Your assignment.
Transcribe the records word for word. Leave every picture out.

Excerpted records.
^^^^^^^^

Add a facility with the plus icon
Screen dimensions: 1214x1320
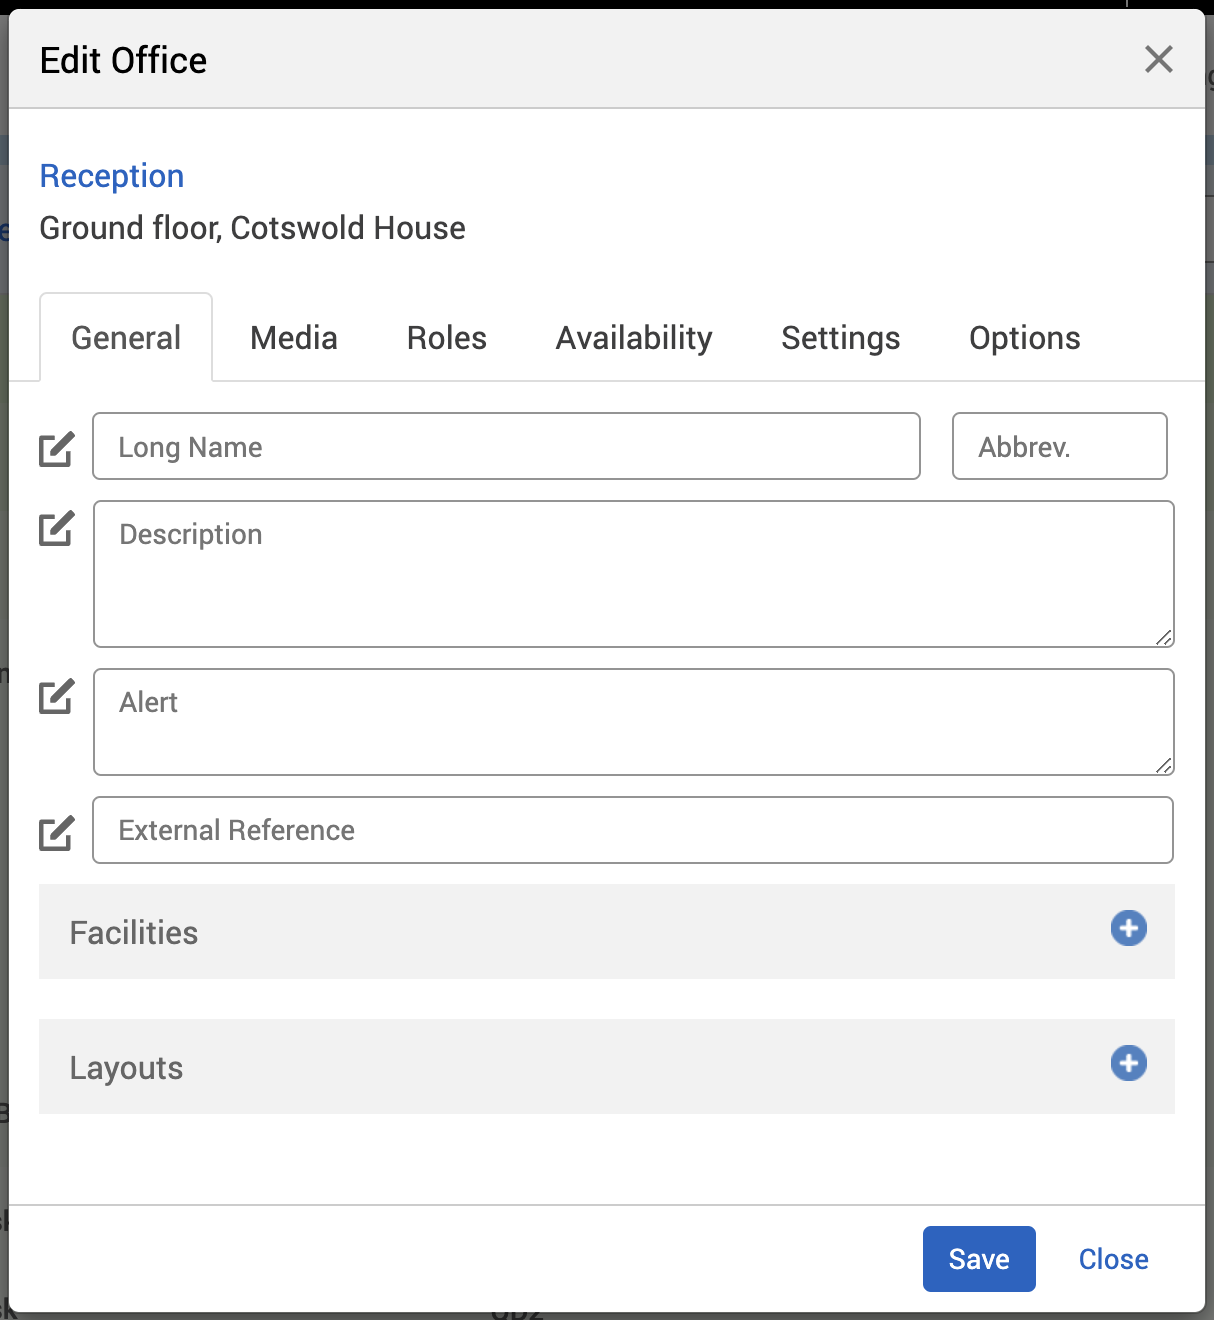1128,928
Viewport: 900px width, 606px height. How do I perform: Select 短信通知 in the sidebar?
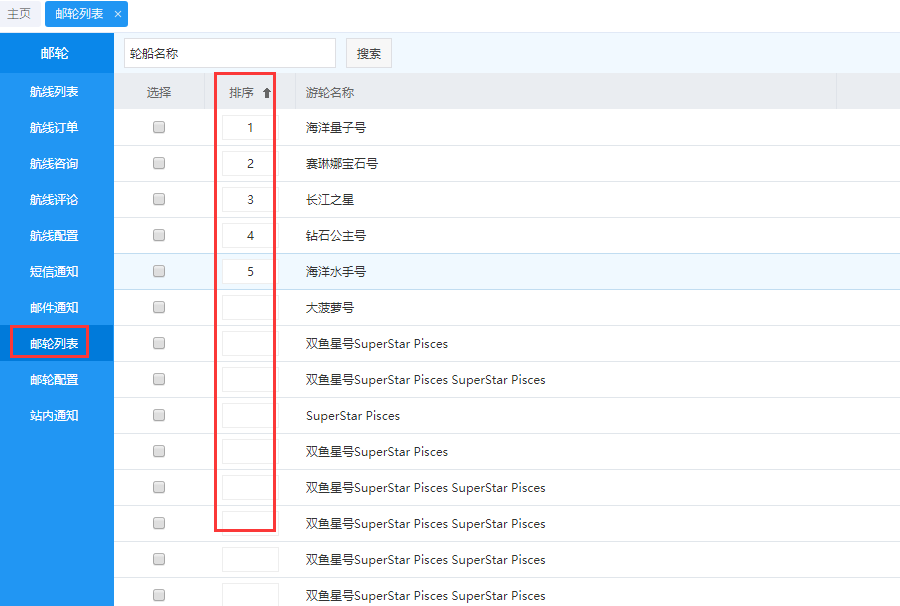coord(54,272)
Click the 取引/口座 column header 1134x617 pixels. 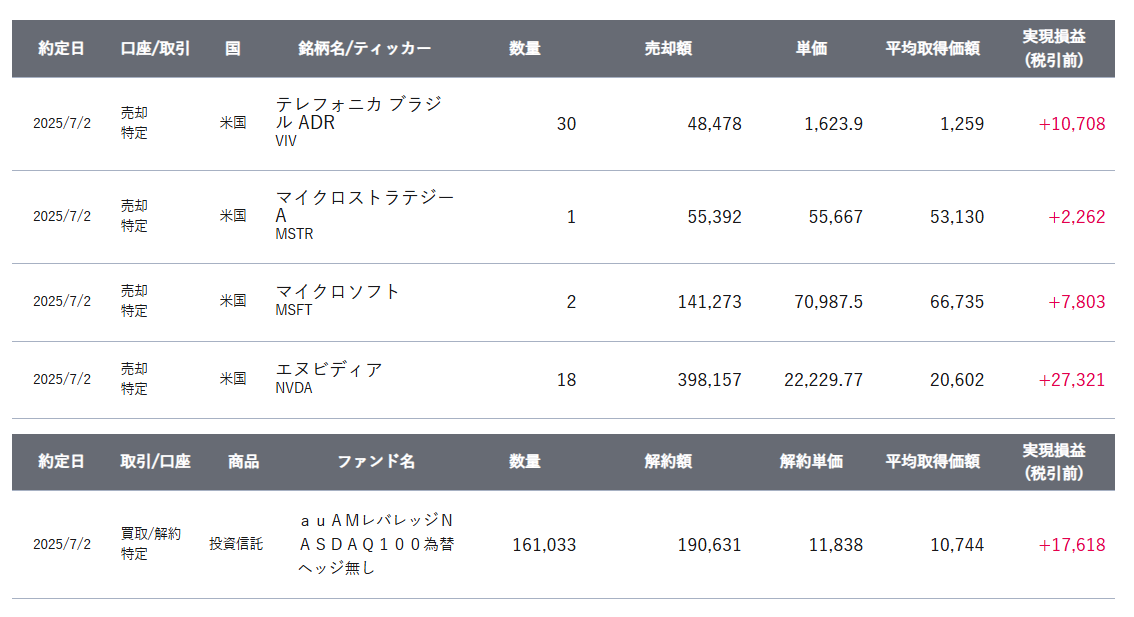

^^^^^^^^

Task response.
Add a facility with the plus icon
Screen dimensions: 1214x1320
1128,928
Viewport: 900px width, 606px height. How do I perform: Select 短信通知 in the sidebar?
coord(54,272)
Click the 取引/口座 column header 1134x617 pixels. 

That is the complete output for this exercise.